Cutting Costs, Not Corners: How We Migrated Our AI Document Pipeline from AWS to Cloudfleet
Introduction aka TL;DR;
In January, we handled almost twice the workload we handled in December at a fifth of the cost.

Background
In the world of AI-driven building intelligence, “efficiency” isn’t just a buzzword—it’s our product. At Findable, we help asset managers and property owners automate their documentation, turning chaotic pile-ups of PDFs and many other file types into structured, actionable data in minutes.
But while our AI was busy optimizing our customers' operations, our own infrastructure bill was doing the opposite.
We recently completed a major migration of our core document processing pipeline from a serverless AWS stack to a Cloudfleet Kubernetes cluster mainly running on Hetzner. The move has not only slashed our infrastructure costs but also simplified our deployment model and increased our system's reliability.
Here is why we moved, how we did it, and why technical leaders should look beyond the “Big Three” clouds for high-performance workloads.
The Challenge: The “Serverless” Tax at Scale
Our previous pipeline was a textbook AWS serverless architecture: AWS CDK for infrastructure (yes, of course we considered Terrafrom, but config files are not code), with logic distributed across SQS, ECS Fargate, Lambda, and EventBridge.
While this setup was easy to bootstrap, it became increasingly complex and expensive as we scaled. Document processing is a variable workload; one minute we are idle, and the next we are ingesting terabytes of documentation from a new property portfolio.

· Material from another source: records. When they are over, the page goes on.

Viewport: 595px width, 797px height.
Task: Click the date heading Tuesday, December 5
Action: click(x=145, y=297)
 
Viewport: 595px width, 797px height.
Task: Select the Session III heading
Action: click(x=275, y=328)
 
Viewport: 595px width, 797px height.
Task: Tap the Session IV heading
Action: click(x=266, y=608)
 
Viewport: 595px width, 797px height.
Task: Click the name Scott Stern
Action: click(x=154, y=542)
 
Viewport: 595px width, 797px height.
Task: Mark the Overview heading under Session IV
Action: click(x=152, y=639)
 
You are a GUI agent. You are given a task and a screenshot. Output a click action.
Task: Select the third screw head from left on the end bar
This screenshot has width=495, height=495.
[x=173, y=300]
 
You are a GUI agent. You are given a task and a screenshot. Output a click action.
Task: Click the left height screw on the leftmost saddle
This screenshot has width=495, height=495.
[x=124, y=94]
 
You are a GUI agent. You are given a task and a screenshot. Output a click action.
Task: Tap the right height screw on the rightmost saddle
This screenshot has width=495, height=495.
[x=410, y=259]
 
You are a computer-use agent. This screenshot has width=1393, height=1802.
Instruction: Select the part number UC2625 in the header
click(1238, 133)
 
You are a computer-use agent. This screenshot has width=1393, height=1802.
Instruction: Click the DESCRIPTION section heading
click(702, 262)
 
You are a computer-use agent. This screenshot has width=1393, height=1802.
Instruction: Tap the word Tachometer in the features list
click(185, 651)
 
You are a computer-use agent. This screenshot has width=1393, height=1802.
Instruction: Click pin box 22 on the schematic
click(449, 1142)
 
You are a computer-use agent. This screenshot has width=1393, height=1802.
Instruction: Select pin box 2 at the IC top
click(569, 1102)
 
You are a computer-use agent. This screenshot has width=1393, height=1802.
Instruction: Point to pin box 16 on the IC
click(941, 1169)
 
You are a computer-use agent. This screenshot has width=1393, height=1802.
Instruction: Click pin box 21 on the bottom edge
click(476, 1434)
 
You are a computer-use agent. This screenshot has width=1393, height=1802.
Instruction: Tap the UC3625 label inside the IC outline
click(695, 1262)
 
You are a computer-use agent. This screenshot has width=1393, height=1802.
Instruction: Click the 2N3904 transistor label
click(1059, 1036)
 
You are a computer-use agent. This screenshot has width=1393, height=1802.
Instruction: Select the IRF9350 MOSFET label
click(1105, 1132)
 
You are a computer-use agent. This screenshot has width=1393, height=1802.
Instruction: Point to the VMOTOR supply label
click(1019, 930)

- Cost: Fargate and Lambda compute costs are significantly higher per vCPU-hour compared to bare metal or standard VMs.
- Complexity: Managing state across stateless functions required a web of SQS queues and EventBridge rules that was becoming hard to reason about and debug.
- Developer Experience: While we had a full CI/CD using Github workflows, the deployment time for some of the services was very long because CDK would always build all the docker images for Fargate. Waiting more than an hour for a build is not good. Deploying to our development environment now takes less than 5 minutes while rolling to production is a matter of restarting pods.
The Solution: Cloudfleet + Temporal
We moved to a Cloudfleet Kubernetes cluster backed by Hetzner nodes. Cloudfleet gives us the “managed” feel of EKS or GKE—handling the control plane and complexity—while allowing us to leverage Hetzner’s incredible price-to-performance ratio. I have to note that we never used k8s in AWS, Fargate on ECS was our choice.
To orchestrate the workload, we replaced our SQS/Lambda glue with Temporal.
Why Temporal?
For a document pipeline like ours, Temporal is a game-changer. Instead of chaining stateless functions with queues, Temporal allows us to write “durable workflows” as code.
- Reliability: Retries, timeouts, and error handling are built-in. If a worker node dies mid-OCR, Temporal simply replays the execution on a new node without data loss.
- Visibility: We can see exactly where a specific document is in the pipeline (OCR, Classification, Extraction) without first peeking at a message in a DQL before grepping through CloudWatch logs.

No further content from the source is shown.